Alliss knew (I would suspect) that were he to “frame” this picture of the great man’s final competitive hole at the Open Championship, where Alliss’s own broadcasting career had begun in 1961, and in the same championship Arnie and his Army had won back in ‘61; he would have masterfully authored a moment which would live forever among the pantheon of great sports’ calls. This was as much Alliss’s opportunity as it was Arnie’s.
Peter Alliss would prove up to this challenge. Arnie had missed the green short at the Par-4, 18th. He crossed Swilcan bridge, approached his shot, lying two; and chipped his third shot onto the green, just four feet away from what would be, were he to hole the 4-footer, a final par.
This par would be "window-dressing." Arnie was hopelessly off the cut-line to play the weekend; but somehow, making this final par and in front of a worldwide audience, would graciously give Arnie an out and in a fitting, memorable, and even nostalgic way.
It would be one last hoorah! It would constitute one final par! It would be the Army's final victory, and its last stand.
Arnie had been wildly cheered as he crossed Swilcan Bridge. Arnie’s chip left Palmer just four feet away from more than a mere par. Arnie was four-feet short of a moment, a memory, and a fitting send-off. It would be Arnie’s final stroke to punctuate Arnie’s incredible career.
Palmer would card this four and ride off into the sunset through a hailstorm of both tears and memories. That “tiny triumph” would stay fresh in our minds and our hearts forever.

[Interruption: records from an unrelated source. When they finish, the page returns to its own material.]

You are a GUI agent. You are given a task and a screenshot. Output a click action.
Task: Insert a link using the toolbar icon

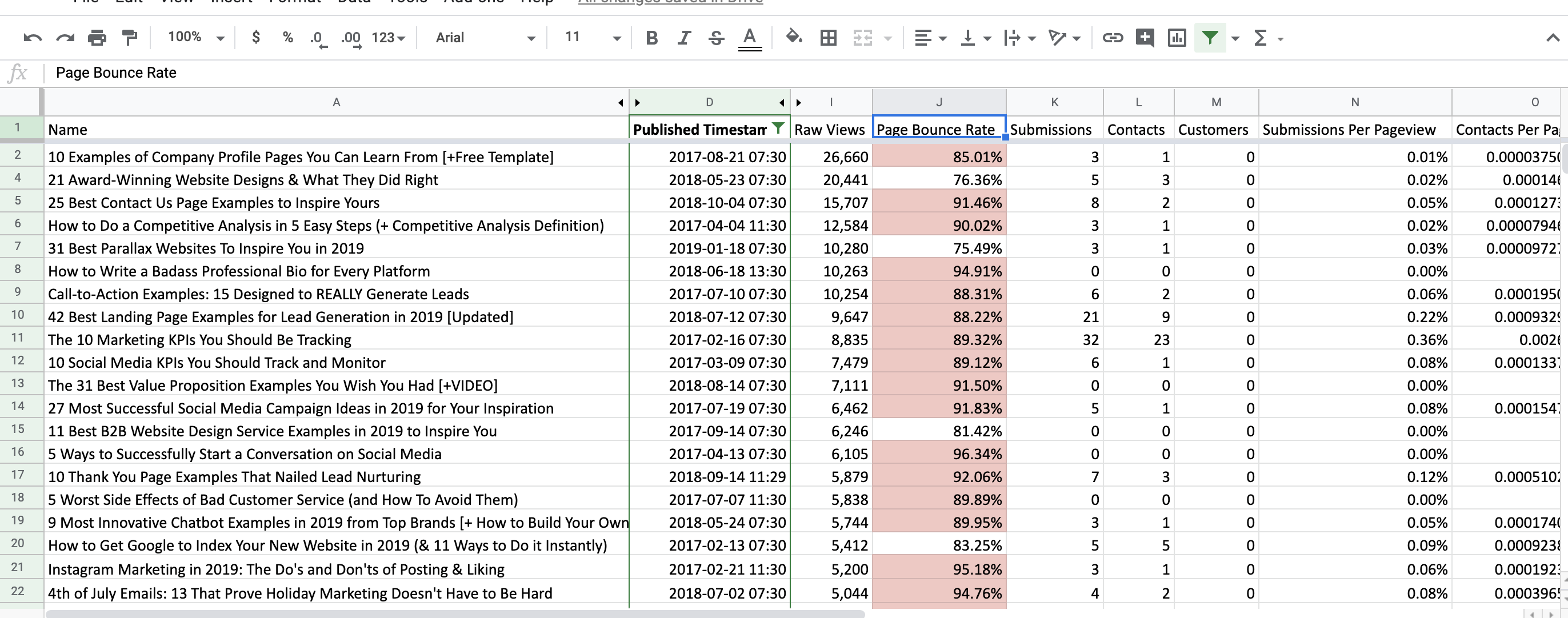[x=1113, y=37]
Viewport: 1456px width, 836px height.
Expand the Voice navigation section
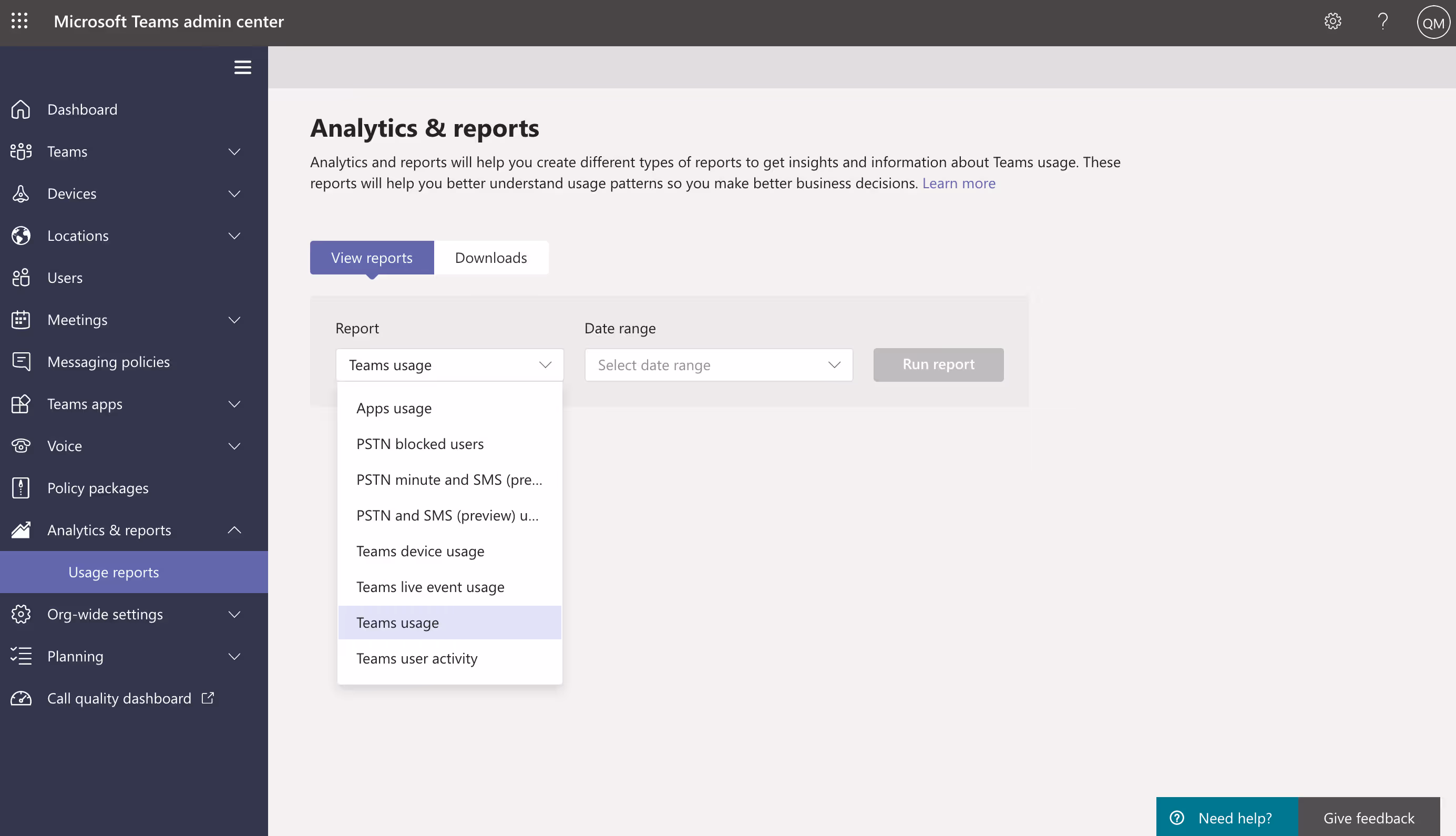[x=234, y=445]
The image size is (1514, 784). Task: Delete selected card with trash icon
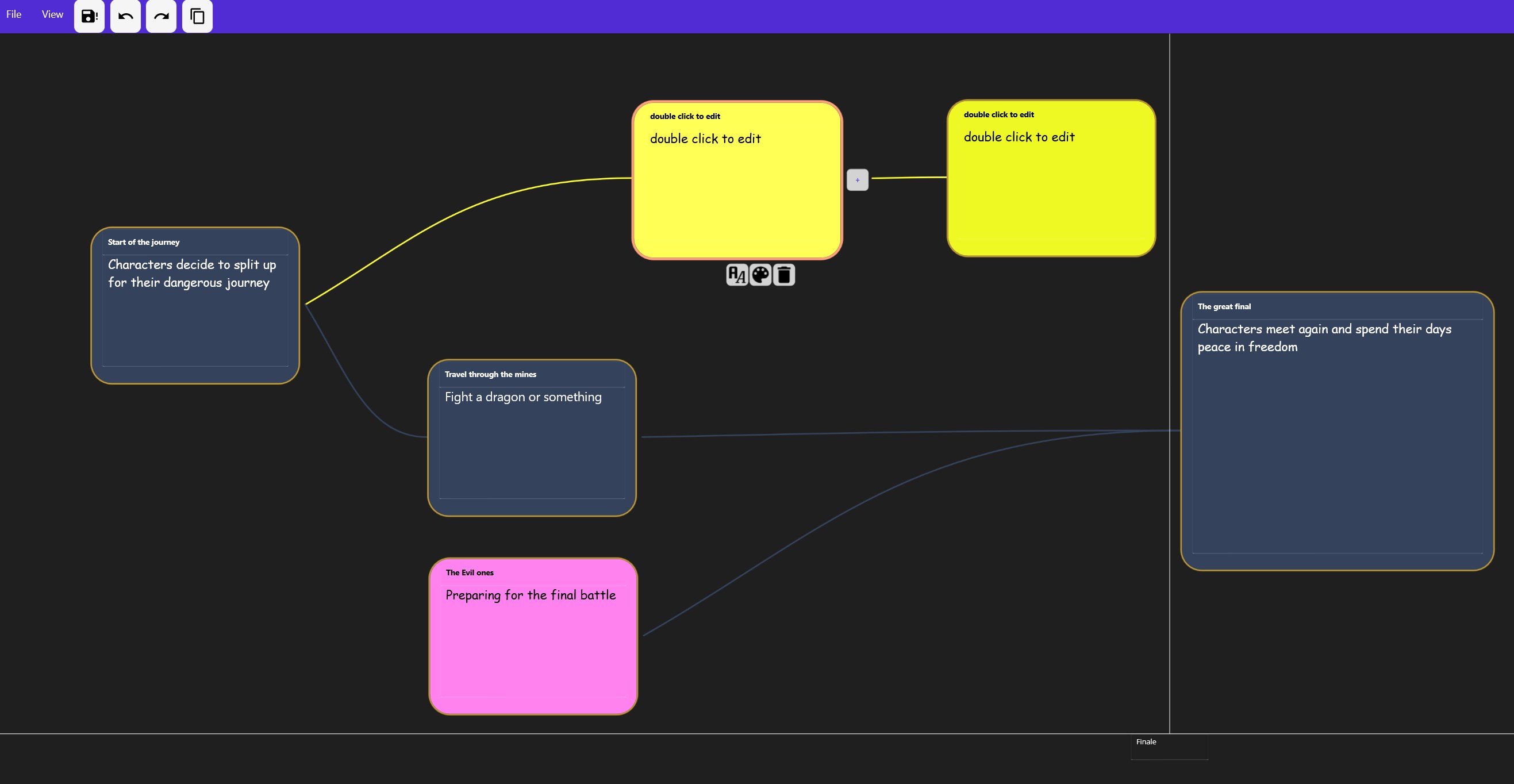click(784, 275)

Peter Alliss was going to make the call of a career. “Arnold Palmer, at his last competitive hole playing 'The Old Course,' putting for par!” Alliss was speaking into the microphone, just above a whisper, so as not to disrupt the wrapt silence which had befallen a grandstand joined by an international television audience; collectively holding its breath, for this final attempt, and its final roar for Arnie.
Palmer was looking over his four-foot, knee-knocker of a putt, from behind the ball. Alliss continued, “Arnie’s Army is waiting to cheer its champion a final time. The two-time champion, who first won this championship at Royal Birkdale in ’61, the owner of a masterful putting stroke throughout a brilliant career, aligns the final four-feet to go out with a par at the 18th, here at St. Andrews. Palmer for par.”
Arnold Palmer approached the putt and stood over the ball. Palmer made a few practice strokes. The great Peter Alliss then gently begins to apply the exclamation point, barely above a whisper.
“Arnold Palmer, the man who has done this countless times, who has made countless pressure puts, needs to summon the old nerve a final time. Palmer needs one more, confident stroke into the bottom of that cup.”
Palmer bears down, ready for the attempt. Alliss must be thinking,...now, for all time, for television eternity. In a low, raspy voice; Alliss answers his imagined internal invitation for comment with, “Don’t you miss this Arnie; don’t you dare!”
Man, I wish Arnie had hit that putt! Palmer’s back-stroke looked like a figure-eight and his fore-stroke looked scarcely different. He completely choked the stroke. He was, after all, human.
Palmer’s putt was off-line by a distance golfers regularly reference as a hole and a half, on the low side. The putt never had a chance. Arnie had bogeyed.
I have told this story to my own sons countless times. Both William and Jack Whaley have told me they have many times searched the internet, to no avail, for video of Alliss' call.
I suspect, knowing how revered Palmer both was and (even in death) still is, the call has been long ago pulled, marked, and burned. It may no longer exist outside of my memory and that of my father’s, which is similar to mine, by the way.
Still, Alliss had this beautifully staged. It would have been a call for the ages had Palmer just made that pesky, 4-footer.
You know what the Scottish poet, Robert Burns, wrote about “the best laid plans of mice and men…;” they “…often go awry.” There is a great lesson in this, I have always felt.
This is Fletcher Long, and you can take this for whatever you find it worth, but THAT’S THE LONG VERSION!